GIVEN DATA Start Marker
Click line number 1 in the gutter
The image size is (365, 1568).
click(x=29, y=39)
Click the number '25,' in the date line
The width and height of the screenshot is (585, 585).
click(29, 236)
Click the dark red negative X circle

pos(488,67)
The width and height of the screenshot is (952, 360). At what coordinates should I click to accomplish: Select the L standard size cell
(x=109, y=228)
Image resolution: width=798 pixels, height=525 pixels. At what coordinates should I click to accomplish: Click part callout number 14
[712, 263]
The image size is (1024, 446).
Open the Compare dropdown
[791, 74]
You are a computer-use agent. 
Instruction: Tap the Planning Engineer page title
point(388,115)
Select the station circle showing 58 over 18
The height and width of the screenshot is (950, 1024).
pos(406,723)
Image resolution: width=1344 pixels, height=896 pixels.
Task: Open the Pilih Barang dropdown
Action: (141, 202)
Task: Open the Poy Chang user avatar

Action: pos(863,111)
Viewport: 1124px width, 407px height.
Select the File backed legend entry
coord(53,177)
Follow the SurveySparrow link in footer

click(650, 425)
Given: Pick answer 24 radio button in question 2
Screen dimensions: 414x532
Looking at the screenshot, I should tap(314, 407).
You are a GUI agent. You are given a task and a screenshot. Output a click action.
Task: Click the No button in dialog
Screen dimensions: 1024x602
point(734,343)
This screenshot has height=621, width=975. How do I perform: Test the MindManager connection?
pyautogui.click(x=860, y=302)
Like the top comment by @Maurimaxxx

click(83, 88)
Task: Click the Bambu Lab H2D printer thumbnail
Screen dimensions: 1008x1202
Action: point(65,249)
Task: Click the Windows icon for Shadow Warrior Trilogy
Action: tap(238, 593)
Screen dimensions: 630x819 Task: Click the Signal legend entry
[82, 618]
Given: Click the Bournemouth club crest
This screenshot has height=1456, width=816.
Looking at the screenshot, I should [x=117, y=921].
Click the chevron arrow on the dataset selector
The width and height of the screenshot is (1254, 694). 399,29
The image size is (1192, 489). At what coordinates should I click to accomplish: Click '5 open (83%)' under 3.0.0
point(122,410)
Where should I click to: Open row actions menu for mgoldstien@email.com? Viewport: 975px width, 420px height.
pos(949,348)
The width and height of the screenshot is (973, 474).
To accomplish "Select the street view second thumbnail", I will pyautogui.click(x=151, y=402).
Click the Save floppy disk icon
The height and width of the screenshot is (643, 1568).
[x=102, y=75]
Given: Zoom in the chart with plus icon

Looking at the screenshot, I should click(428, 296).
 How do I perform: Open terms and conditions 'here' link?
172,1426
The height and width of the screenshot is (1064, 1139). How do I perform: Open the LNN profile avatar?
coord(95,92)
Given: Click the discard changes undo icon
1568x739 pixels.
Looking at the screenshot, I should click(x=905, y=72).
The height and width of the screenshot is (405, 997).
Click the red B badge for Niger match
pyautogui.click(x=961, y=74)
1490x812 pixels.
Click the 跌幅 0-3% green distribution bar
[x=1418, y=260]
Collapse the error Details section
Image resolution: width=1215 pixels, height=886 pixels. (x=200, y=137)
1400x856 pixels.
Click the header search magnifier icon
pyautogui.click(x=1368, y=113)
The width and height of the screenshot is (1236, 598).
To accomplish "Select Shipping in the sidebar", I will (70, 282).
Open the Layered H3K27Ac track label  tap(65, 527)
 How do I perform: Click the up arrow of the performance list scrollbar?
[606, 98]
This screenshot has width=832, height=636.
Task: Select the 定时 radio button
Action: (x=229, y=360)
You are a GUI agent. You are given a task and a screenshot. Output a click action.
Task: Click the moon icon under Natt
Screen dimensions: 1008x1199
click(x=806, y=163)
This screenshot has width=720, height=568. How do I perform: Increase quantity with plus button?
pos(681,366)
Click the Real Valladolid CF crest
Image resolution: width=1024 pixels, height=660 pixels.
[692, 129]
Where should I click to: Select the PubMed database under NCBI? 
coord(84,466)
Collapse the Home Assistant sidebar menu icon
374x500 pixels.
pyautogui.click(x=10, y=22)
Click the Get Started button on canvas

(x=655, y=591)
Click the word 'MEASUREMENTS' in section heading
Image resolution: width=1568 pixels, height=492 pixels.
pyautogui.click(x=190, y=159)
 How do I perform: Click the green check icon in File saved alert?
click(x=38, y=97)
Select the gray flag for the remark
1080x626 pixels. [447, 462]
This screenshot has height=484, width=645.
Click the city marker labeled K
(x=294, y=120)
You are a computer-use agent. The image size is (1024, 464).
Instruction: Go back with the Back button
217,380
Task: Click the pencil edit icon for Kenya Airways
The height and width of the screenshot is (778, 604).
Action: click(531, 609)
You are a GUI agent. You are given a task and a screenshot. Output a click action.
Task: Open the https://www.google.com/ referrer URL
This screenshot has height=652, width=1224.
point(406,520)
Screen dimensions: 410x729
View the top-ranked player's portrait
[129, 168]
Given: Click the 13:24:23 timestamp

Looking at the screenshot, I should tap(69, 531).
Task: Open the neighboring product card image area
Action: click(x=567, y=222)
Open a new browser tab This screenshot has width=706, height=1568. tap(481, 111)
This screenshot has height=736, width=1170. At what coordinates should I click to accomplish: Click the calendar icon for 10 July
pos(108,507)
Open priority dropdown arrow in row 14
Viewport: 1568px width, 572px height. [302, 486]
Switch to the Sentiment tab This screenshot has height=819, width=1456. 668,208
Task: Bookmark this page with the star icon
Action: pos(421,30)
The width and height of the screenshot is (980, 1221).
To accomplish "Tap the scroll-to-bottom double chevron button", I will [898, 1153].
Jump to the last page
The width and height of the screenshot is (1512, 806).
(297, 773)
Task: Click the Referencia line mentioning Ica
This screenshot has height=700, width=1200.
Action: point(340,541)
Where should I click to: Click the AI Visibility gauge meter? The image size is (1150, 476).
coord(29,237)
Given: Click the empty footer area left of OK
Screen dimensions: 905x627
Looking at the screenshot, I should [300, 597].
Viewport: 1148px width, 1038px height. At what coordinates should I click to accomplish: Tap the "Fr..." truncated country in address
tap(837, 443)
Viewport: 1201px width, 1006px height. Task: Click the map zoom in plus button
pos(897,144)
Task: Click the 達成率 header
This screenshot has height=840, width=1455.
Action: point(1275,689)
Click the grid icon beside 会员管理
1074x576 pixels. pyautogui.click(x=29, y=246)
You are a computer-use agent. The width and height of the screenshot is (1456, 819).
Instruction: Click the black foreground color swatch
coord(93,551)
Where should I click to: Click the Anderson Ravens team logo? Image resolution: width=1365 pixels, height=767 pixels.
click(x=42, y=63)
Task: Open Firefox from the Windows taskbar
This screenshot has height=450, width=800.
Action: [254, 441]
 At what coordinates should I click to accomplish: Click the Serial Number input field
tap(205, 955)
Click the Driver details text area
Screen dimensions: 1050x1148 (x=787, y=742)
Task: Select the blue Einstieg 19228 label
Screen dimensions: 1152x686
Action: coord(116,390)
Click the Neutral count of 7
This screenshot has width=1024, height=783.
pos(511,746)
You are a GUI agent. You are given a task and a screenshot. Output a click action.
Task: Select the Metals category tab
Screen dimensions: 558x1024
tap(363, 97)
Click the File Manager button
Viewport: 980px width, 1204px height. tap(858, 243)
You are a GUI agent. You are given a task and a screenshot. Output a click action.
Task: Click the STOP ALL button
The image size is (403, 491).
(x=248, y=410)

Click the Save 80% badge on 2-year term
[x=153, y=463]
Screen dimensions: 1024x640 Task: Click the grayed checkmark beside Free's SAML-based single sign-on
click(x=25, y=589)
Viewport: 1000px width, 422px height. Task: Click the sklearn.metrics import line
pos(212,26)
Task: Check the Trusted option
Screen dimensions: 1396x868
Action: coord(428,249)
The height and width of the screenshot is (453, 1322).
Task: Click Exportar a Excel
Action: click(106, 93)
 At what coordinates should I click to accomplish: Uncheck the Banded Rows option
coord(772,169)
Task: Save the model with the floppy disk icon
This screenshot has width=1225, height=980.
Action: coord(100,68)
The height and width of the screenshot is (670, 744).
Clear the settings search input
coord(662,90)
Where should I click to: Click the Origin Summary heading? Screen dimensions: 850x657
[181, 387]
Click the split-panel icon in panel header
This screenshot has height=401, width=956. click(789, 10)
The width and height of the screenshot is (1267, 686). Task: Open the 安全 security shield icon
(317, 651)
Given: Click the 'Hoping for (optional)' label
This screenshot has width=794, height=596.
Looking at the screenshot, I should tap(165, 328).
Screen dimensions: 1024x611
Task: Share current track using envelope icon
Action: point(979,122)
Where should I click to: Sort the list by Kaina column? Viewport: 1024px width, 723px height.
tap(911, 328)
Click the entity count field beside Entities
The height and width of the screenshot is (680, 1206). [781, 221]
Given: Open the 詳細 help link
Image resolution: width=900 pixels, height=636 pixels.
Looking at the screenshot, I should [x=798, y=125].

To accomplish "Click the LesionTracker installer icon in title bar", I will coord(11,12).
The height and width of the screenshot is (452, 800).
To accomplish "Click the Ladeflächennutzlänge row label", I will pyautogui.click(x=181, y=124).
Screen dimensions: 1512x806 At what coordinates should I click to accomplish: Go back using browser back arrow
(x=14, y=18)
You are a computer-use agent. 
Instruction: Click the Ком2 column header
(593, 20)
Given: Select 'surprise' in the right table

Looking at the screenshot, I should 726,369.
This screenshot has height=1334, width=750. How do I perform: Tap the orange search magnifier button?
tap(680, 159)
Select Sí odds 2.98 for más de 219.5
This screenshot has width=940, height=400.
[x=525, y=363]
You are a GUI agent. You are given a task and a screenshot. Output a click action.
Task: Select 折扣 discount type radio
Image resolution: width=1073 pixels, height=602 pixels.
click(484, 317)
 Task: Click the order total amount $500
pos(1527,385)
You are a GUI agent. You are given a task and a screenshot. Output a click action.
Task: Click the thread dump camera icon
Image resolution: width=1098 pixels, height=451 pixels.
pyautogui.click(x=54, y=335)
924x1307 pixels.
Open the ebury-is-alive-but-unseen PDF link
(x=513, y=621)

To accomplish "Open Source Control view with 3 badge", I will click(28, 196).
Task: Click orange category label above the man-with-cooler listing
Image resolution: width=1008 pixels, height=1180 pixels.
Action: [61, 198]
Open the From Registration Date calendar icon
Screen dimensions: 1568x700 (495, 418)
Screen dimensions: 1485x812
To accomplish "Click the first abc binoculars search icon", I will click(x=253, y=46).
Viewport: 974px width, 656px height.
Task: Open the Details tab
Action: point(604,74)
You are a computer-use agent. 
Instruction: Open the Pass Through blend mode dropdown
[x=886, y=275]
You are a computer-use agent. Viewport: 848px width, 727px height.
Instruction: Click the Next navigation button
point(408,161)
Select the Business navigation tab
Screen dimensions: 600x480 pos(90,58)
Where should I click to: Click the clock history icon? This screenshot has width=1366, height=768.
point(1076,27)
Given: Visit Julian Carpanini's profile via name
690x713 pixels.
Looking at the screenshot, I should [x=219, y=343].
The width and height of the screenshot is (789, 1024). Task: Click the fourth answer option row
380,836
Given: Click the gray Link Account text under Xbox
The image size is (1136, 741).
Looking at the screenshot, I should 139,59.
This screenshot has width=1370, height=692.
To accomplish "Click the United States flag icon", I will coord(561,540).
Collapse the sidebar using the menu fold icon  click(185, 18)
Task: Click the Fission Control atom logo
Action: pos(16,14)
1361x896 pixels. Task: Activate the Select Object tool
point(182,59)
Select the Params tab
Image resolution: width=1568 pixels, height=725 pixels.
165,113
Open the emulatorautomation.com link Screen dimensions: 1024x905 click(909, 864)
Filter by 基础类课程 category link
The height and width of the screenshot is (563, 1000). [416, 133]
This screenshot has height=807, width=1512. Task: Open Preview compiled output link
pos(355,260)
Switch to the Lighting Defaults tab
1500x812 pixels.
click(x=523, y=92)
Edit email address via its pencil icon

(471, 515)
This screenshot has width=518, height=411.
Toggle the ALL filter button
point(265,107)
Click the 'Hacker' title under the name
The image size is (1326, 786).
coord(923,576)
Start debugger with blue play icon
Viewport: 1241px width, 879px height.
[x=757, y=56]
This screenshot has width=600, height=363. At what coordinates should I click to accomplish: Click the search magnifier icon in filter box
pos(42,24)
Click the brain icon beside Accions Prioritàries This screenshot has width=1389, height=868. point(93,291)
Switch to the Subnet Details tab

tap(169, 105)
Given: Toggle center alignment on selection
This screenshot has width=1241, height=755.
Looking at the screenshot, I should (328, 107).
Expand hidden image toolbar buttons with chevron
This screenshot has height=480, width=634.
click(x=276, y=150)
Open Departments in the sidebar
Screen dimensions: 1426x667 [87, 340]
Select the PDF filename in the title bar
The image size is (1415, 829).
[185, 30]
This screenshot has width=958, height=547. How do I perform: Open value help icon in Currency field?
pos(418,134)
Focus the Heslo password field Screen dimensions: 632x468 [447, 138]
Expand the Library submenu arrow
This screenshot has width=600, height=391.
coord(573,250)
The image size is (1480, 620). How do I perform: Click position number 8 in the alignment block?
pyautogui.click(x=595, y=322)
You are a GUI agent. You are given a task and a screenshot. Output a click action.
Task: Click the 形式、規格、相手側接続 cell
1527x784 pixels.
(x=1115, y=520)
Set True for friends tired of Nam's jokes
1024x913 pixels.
GIVEN DATA End Marker
In how many lines of the records does the word "thumbnail" occur? Reply with the number only.

2